Cats playing the piano, the latest Hollywood flick, sitcoms on Hulu--you name it. On campuses nationwide, streaming video is taking bigger and bigger bites of bandwidth, feeding students' ravenous demand for digital entertainment and leading to network congestion.

On average, a quarter of campus bandwidth is devoted to external video, more even than general academics or online gaming. The percentage climbs to half at private colleges and small public schools, according to a recent survey of 221 four-year institutions conducted by Campus Televideo, a satellite provider of telecommunications.

Changes in television viewing habits are fueling the demand. More than a third of college students watch television online, and almost half are interested in watching video online exclusively, suggests a spring survey by Student Monitor, a market research firm. Indeed, a Washington State University survey conducted a few years ago found students valued good network service above operational bathrooms.

In response, ResNet administrators across the country are turning to creative solutions to meet student connectivity needs, overcome bandwidth challenges, support multiple kinds of devices, and combat illegal file sharing.

Offering such services is necessary to attract and retain residents, according to higher ed officials, and that means matching or exceeding high-speed internet services available off-campus.

"We need to offer an equivalent experience to what you would get living at home," says Ben Price, director of residential information systems and technology at the University of California, Santa Barbara. "There are plenty of other housing options in the immediate area."

Rather than put students in campus housing on a digital diet, network administrators at UCSB shifted a third of repetitive and high-bandwidth traffic to PeerApp's local cache in May 2009. The move boosted network speeds and saved money by slowing the expansion of the pipe.

"Users don't have to transit the broader internet to get each piece of content," explains Price. "It's much faster."

Streaming video accounts for half of residential traffic traveling through UCSB's internet link. To manage the load, the university also sets peak (1 p.m. to 1 a.m.) and nonpeak (1 a.m. to 1 p.m.) hours. If users exceed 1.5 GB of download during peak hours, the Procera packet-shaper automatically slows down their speed to 512k for 24 hours. Well aware of the consequences, students alter their usage accordingly.
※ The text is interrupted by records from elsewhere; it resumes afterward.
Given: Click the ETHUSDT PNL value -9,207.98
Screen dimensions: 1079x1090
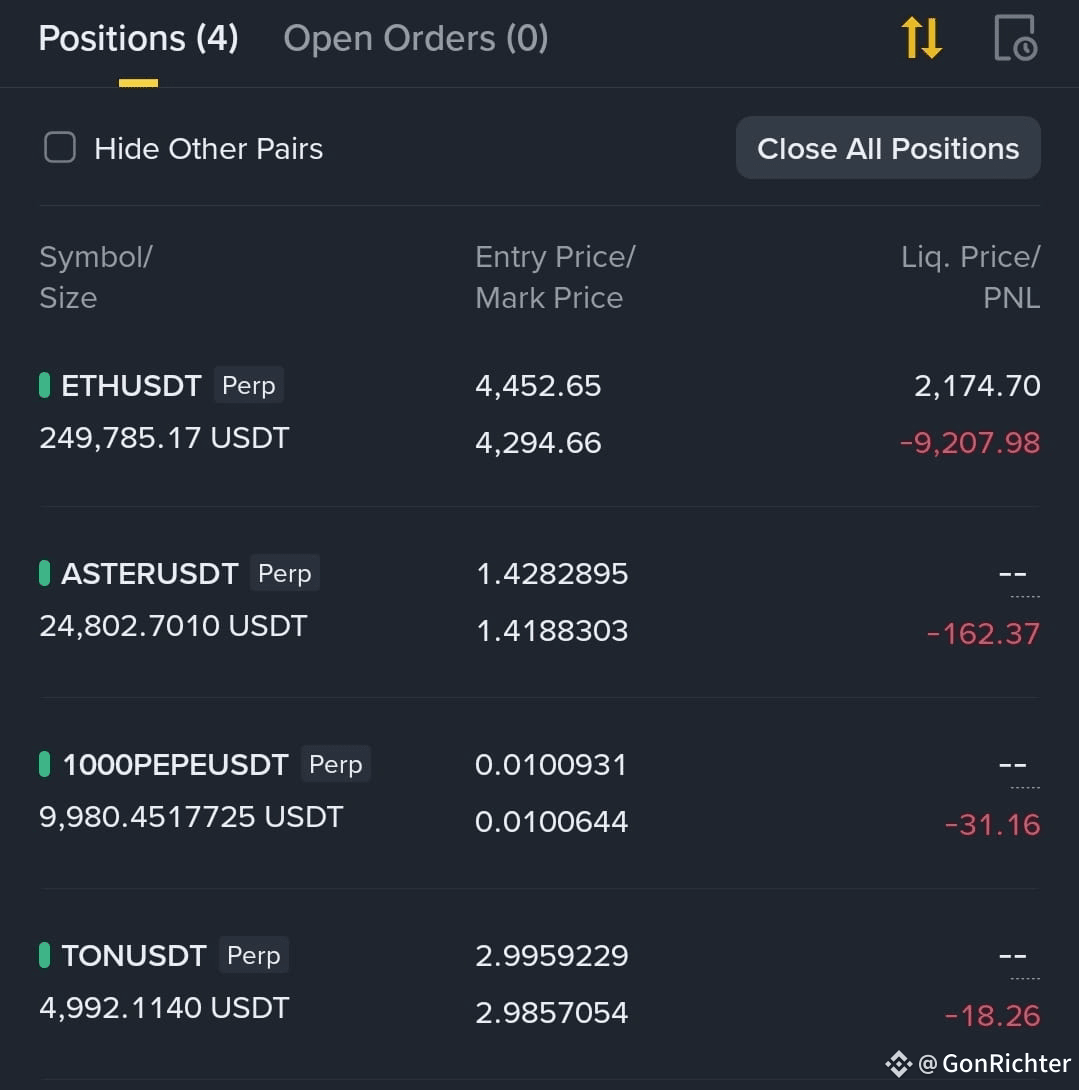Looking at the screenshot, I should tap(970, 443).
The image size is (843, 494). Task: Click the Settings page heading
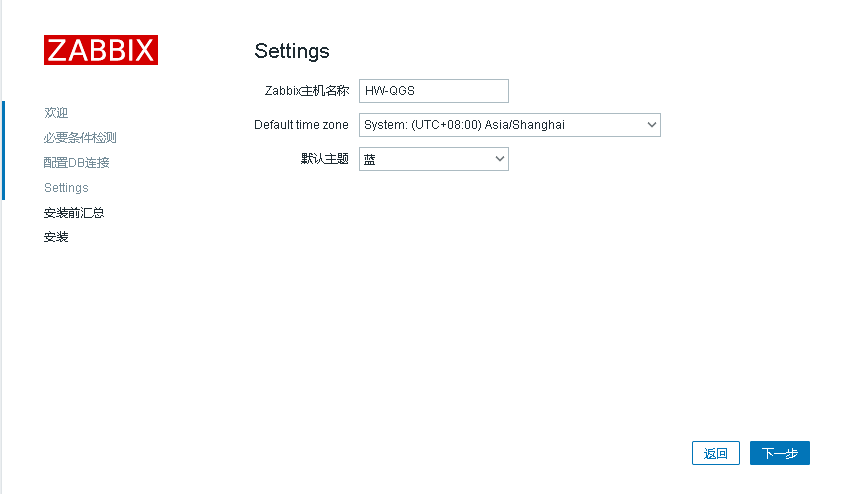click(x=292, y=51)
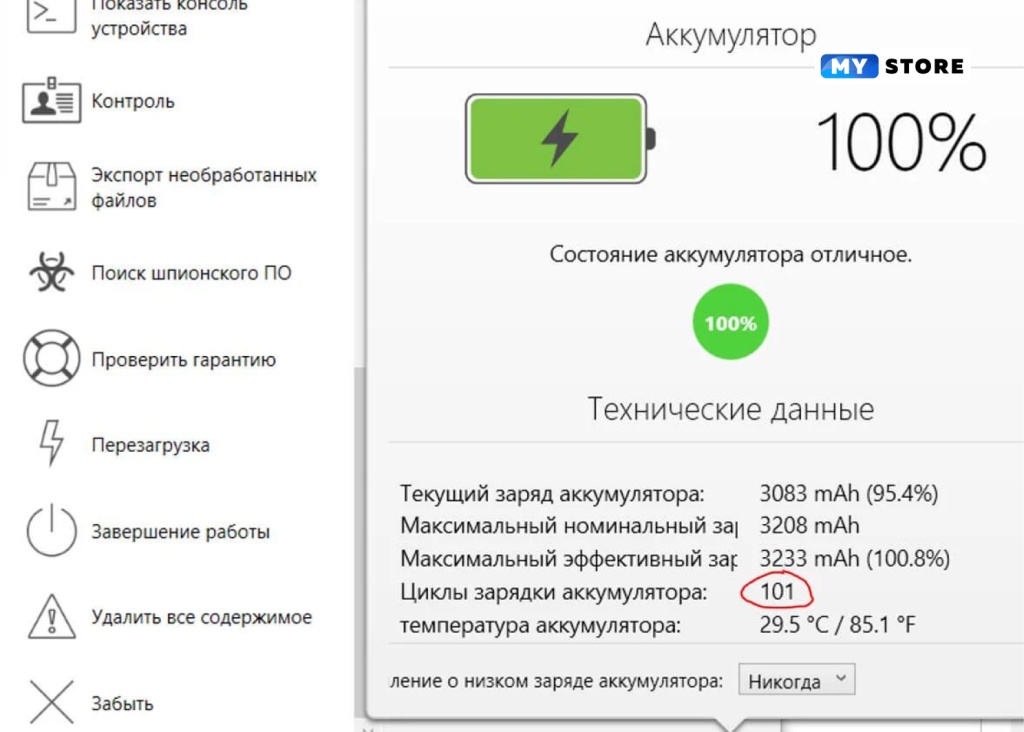The image size is (1024, 732).
Task: Select the Перезагрузка lightning icon
Action: coord(46,444)
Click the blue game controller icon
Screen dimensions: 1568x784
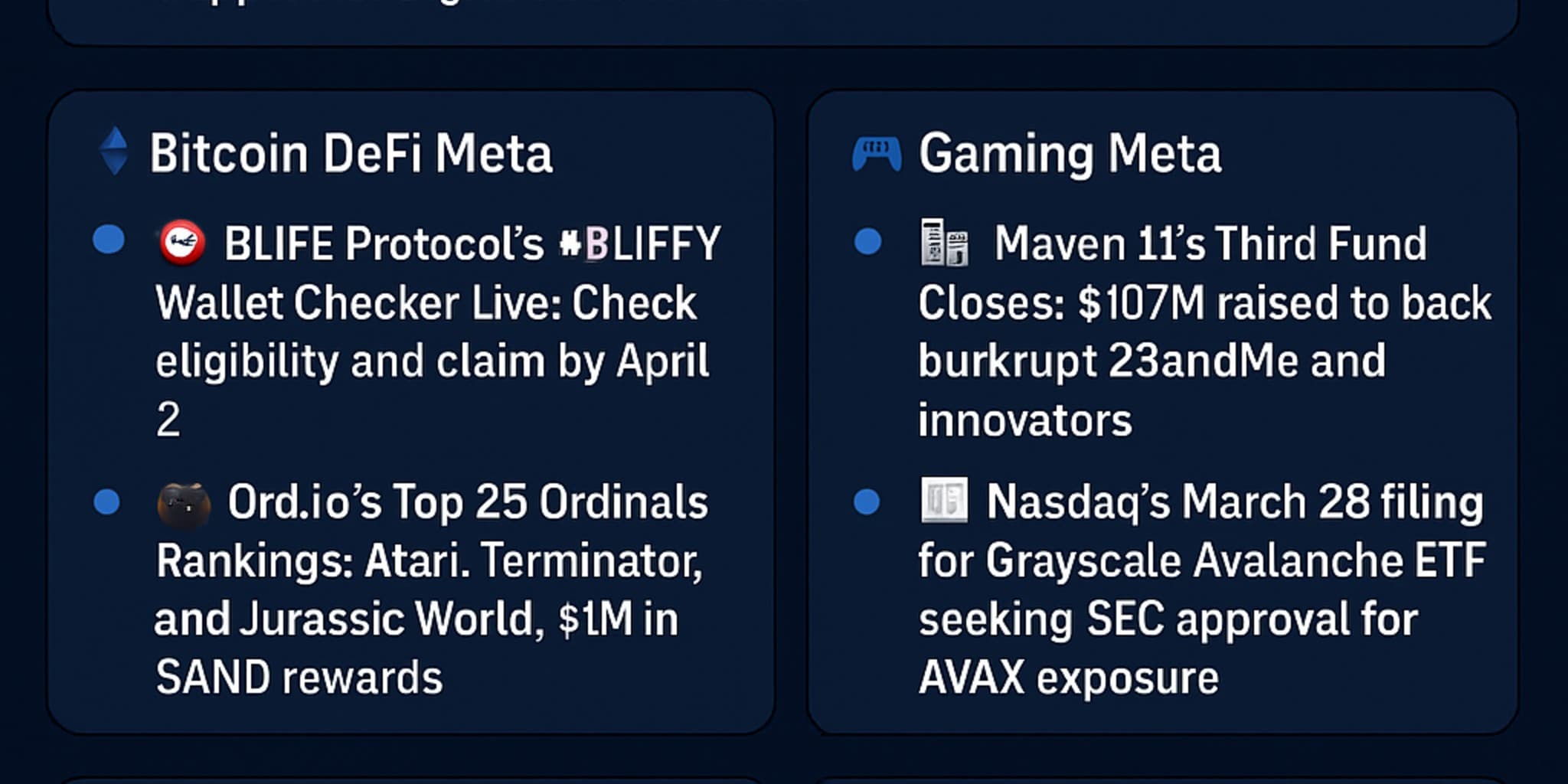[x=877, y=154]
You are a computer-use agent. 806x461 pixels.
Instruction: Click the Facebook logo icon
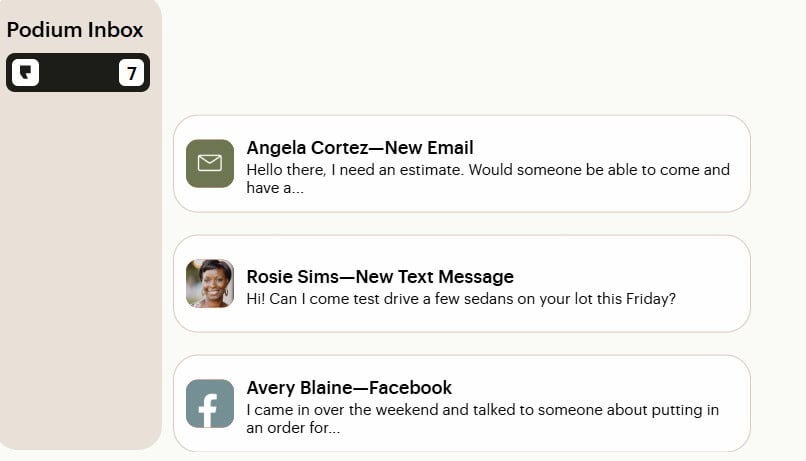[x=210, y=404]
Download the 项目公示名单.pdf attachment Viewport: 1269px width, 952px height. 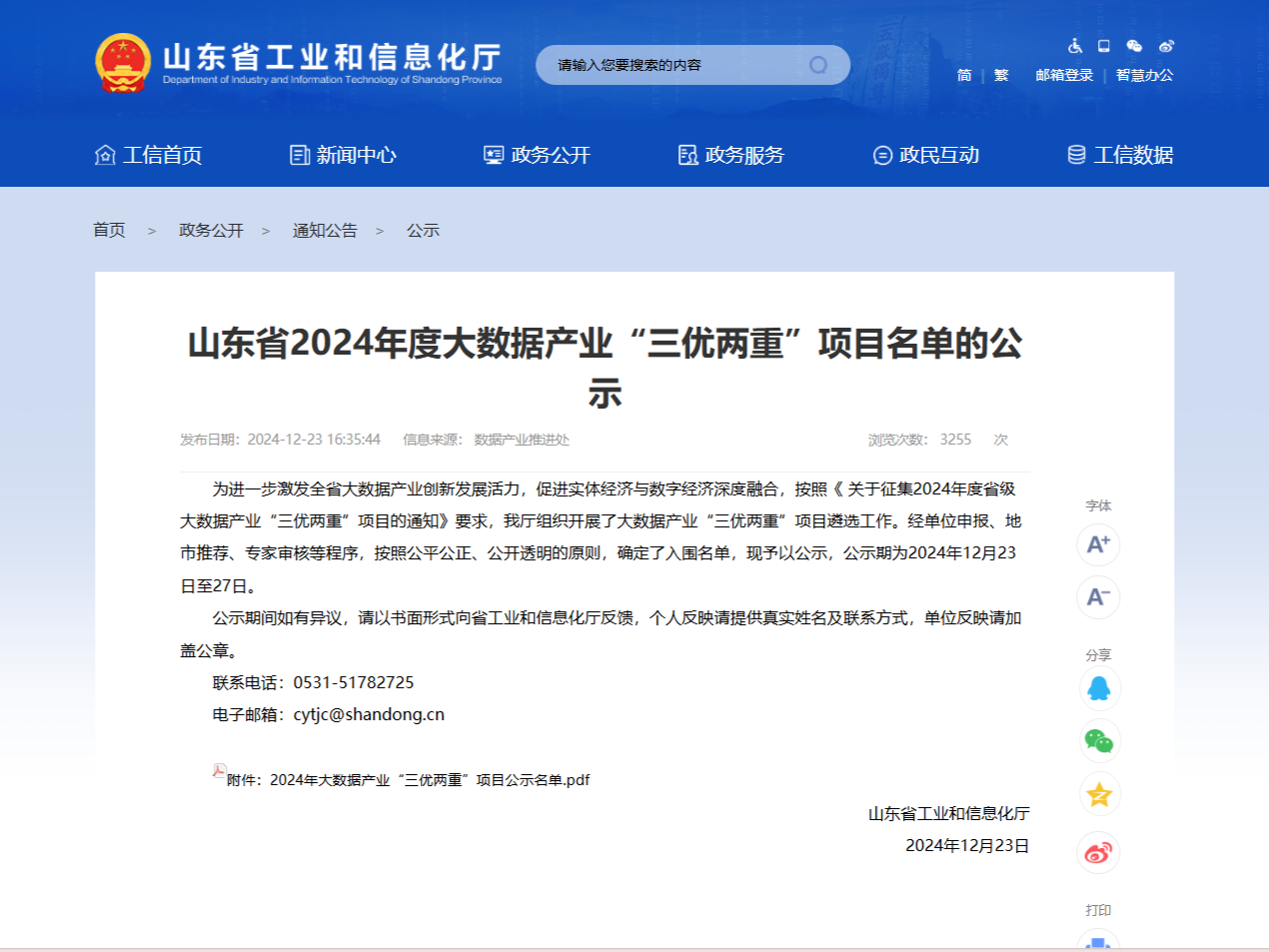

Traffic on the network spikes at 1 a.m., when students schedule downloads.

According to Price, UCSB's residential pipe will widen from 650 Mbps to 800 Mbps this fall, at a lower renegotiated cost. And bandwidth will continue to grow as the university expands its accommodations, from 7,500 to 12,000 students in the next decade.

Help Desk Pressure
While streaming video and file sharing tax network capacity at colleges, the sheer proliferation of devices--gaming consoles, iPods, tablets, smartphones, laptops, and desktop computers--is also putting greater demands on campus help desks. Fourteen percent of college students have wireless reading devices such as Kindles, and more than half own smartphones, according to Student Monitor. And these tech-dependent users expect universities and colleges to support their devices.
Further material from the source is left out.